API support to automate fingerprint workloads for real-time production.
Archive files such as ZIP files are not automatically excluded.
Each input file is limited to 500 MB, but multiple input files can be indexed together.
Files less than 64 bytes are ignored.
- Files containing less than 300 characters will only be matched with an exact file match
- Files containing more than this limit can be matched with an exact file match or a percentage of its content
Support for 200 million signatures. The following are the findings for various file formats and the amount of signatures (sigs).

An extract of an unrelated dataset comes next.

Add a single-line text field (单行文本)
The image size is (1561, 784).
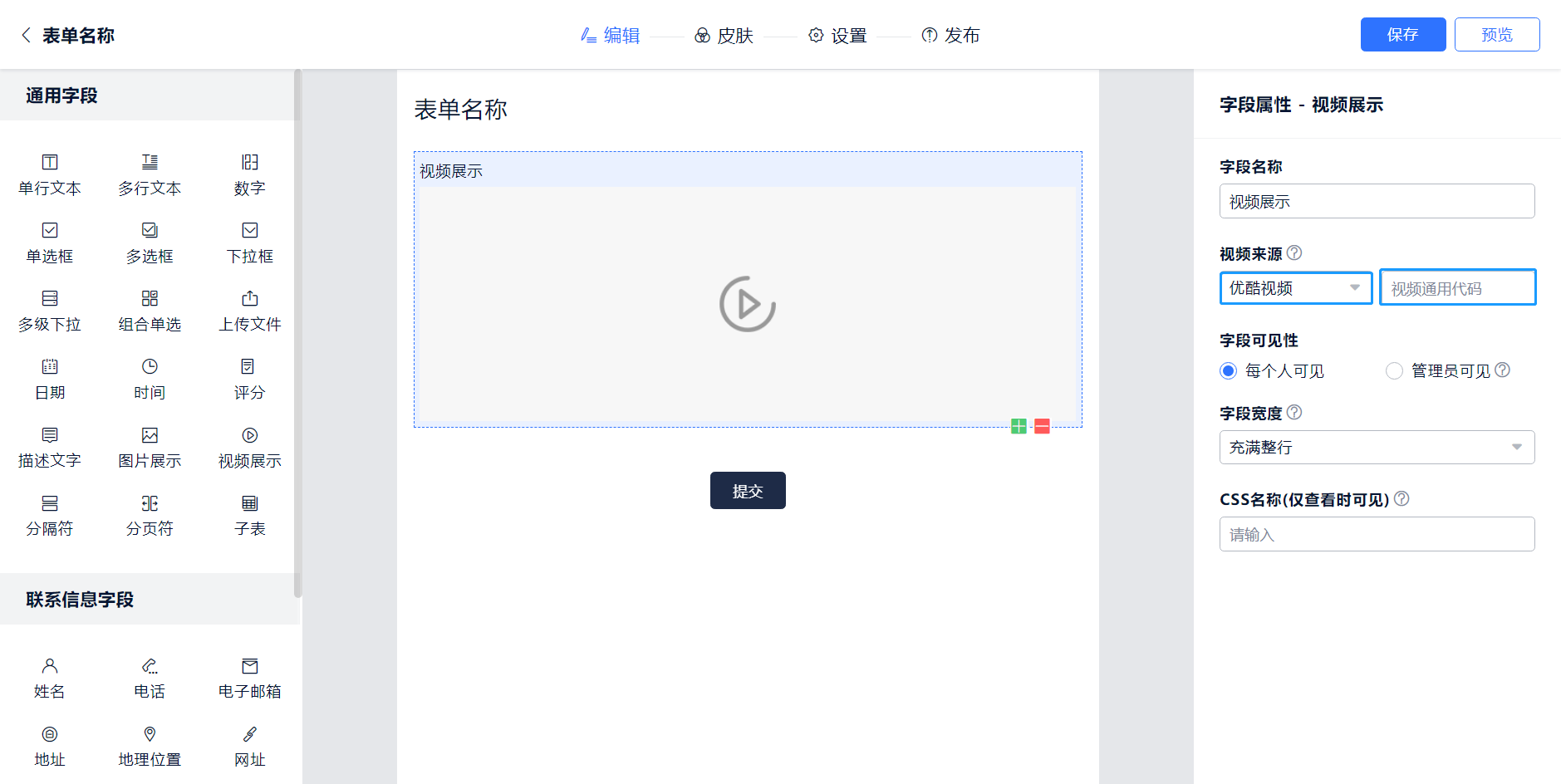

The first column shows how many GB of input data results in 1 million signatures.
- For XLSX, you would be able to fingerprint 200 x 0.24 GB = 48 GB
- For PPTX, you would be able to fingerprint 200 x 20.22 GB = 4 TB
- For DOCX, you would be able to fingerprint 200 x 3.78 GB = 756 GB
IDM Training Tool Support. The following are the details on Enhanced IDM support for files with Embedded objects (files):
- When objects(files) are embedded in a file, both the file and embedded file are trained as separate files. Embedded images, embedded files with no name, and embedded files with less than 64 bytes size are ignored.
- No limit on nested embedded objects, all embedded objects at different nested levels are trained as separate objects/files.
Scanning Support. When files with embedded objects/files are scanned, the file and the embedded object are scanned separately and supported up to 100 nested levels.